Pour sa part, Nouamane Cherkaoui indique que les étudiants de la faculté de médecine et de pharmacie de Rabat vont «regagner les amphis tout en poursuivant le boycott». «Durant les trois mois de notre boycott, nous avons subi des pressions psychologiques afin de nous dissuader de nos revendications. Si nous protestons, aujourd’hui, c’est parce que nous aimons notre pays et nos patients. On ne veut pas quitter notre pays mais nous voulons avoir de bonnes conditions de formation», a indiqué Sara Aït Addi, étudiante à Casablanca.
«On espère bien trouver une solution avant la fin de Ramadan», a déclaré, pour sa part, Nouamane Cherkaoui.
Lettre ouverte
Devant le désarroi des étudiants, le bureau central de l’Association marocaine des droits humains (AMDH) a publié une lettre ouverte adressée aux ministres de l’Enseignement supérieur, et de la Santé.
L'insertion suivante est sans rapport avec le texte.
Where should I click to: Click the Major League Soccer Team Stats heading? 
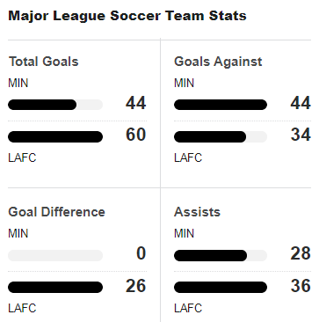click(127, 16)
Dans son courrier l’ONG réclame l’arrêt de l’escalade contre les étudiants et appelle à ouvrir le dialogue.
L’AMDH condamne par ailleurs toutes les décisions improvisées et de représailles prises à l’encontre des étudiants, redoutant qu’elle n’engendrent que davantage de tensions dans le milieu universitaire. L’AMDH met aussi en garde l’État contre toutes les conséquences désastreuses qui pourraient s’ensuivre.
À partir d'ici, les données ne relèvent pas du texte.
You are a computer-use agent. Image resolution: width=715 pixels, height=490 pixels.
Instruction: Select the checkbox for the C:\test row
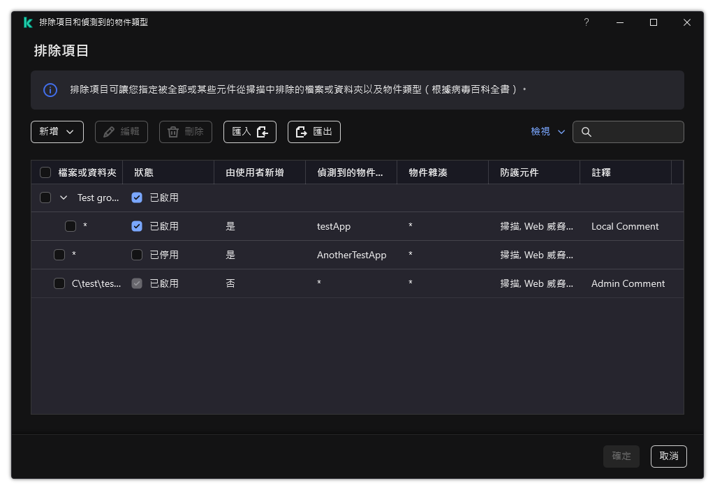click(59, 283)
Cahier des charges pédagogiques
Initiée dans le cadre de la réforme des études médicales, la réduction de la durée de formation en médecine a été officialisée en mars 2023. Le nouveau cahier des charges pédagogiques relatifs aux études en médecine fixe désormais la durée de formation au diplôme de docteur en médecine à six ans. Seuls les étudiants inscrits en 5e, 6e et 7e année, au titre de l’année universitaire 2022-2023, resteront soumis à l’ancien régime.
Le nouveau doctorat de médecine de 6 ans devrait avoir la même valeur morale, scientifique et juridique que celui obtenu en 7 ans. En outre, il présente les mêmes avantages financiers puisque les indemnisations de la nouvelle 6e année seront égales à celles de la dernière année de l’ancien système.
À l’issue de sa formation de six ans, le lauréat aura la possibilité d’être recruté par l’État immédiatement après sa soutenance, et ce, avec la possibilité de passer le concours de résidanat à tout moment et de quitter le poste de généraliste sans condition.